The only thing is that the RFC says the access token may self contain the authorization information such as with a data and signature so that it is self-verifiable. If we were to do that, the data must consist of public strings.

Sunday, September 1, 2013

We discussed substituting the OAuth provider in the proxy with a token provider from the API. The token provider is dependent on the client registrations and doesn't issue a token without a client involved. Therefore client registrations are also provisioned by the .com website for the company. This is different from the WebUI required for the OAuth login. The WebUI logins target the user profiles registered with the .com website. The same database could also hold client registration data although the clients are associated with developer logins. The developer logins are more closely associated with the API and proxy rather than the .com website user profile and can be independent.
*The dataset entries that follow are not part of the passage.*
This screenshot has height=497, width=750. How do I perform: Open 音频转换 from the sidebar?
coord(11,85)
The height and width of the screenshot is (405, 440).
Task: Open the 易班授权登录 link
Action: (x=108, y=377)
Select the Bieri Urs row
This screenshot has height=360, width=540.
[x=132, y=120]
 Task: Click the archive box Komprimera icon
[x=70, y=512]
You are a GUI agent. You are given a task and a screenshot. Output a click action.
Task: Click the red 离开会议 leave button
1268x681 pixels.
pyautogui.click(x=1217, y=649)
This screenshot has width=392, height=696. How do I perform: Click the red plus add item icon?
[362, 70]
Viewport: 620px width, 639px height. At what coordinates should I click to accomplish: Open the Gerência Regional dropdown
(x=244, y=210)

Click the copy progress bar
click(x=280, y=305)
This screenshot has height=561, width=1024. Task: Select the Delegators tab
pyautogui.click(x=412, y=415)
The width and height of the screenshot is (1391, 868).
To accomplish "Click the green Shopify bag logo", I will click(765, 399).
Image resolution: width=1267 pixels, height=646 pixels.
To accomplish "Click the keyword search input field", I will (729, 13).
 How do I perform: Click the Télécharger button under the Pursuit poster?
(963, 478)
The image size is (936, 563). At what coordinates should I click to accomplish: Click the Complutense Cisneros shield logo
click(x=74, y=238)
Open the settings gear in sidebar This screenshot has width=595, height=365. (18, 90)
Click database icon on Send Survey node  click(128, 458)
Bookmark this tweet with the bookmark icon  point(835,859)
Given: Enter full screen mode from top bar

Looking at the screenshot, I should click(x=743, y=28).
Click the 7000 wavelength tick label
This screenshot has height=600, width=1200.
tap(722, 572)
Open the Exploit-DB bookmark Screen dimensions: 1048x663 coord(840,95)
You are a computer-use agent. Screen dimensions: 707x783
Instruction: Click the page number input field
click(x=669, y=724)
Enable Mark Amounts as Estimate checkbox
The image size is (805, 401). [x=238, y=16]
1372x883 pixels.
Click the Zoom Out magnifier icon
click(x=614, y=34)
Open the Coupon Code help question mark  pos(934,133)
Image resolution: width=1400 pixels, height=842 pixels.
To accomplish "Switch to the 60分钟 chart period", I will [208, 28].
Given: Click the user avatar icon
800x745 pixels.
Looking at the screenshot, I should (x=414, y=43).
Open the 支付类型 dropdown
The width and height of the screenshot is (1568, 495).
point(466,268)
If the .com website were to provide or unify these logins, it is certainly possible. The goal in such efforts is to reduce the network RTT between the user and the API server. It also reduces the dependencies on the proxy. The WebUI is a central piece for the end to end working of the OAuth. The tests for the WebUI involve some of the following:
1) before login, check for client description and image
2) login with a username and password to see that the grant is successful. Successful grant could be seen with a sample API call such as get all stores.
3) deny the grant to see if the application responds properly
4) check the list of all authorized clients
5) revoke a single client to check if the client no longer has access.

We mentioned in the previous post a token mapping table. We primarily considered the mapping between user, client, and token and discussed token CRUD operations. In this post we consider token archival policy. Since the tokens are created for each user on each client, there could be a large number of tokens generated in a day, month or year. So archival policy of tokens or periodic purges of expired tokens is necessary. Since the tokens issued are progressive, it is unlikely that the tokens issued earlier will be used or referenced. In any case, a client presenting an expired token will be returned an invalid_token error. Therefore, the purge or archival of older tokens will not interfere with the progressive tokens. Therefore we could even consider keeping an in-memory sliding window of tokens issued in the last one hour. As new tokens are added, if there are any tokens exceeding the last one hour, they will be deleted. Since the OAuth provider server is expected to respond to authorization requests as continuously available, the sliding window can be in-memory. Additionally, we may want to keep track of other token related data as well such as token scope, URI, requirement for a refresh token, response type, clientId and client Secret. When the codes are issued, we could treat them as a special case of tokens so that a token issued in response for a code can look up a previously issued code.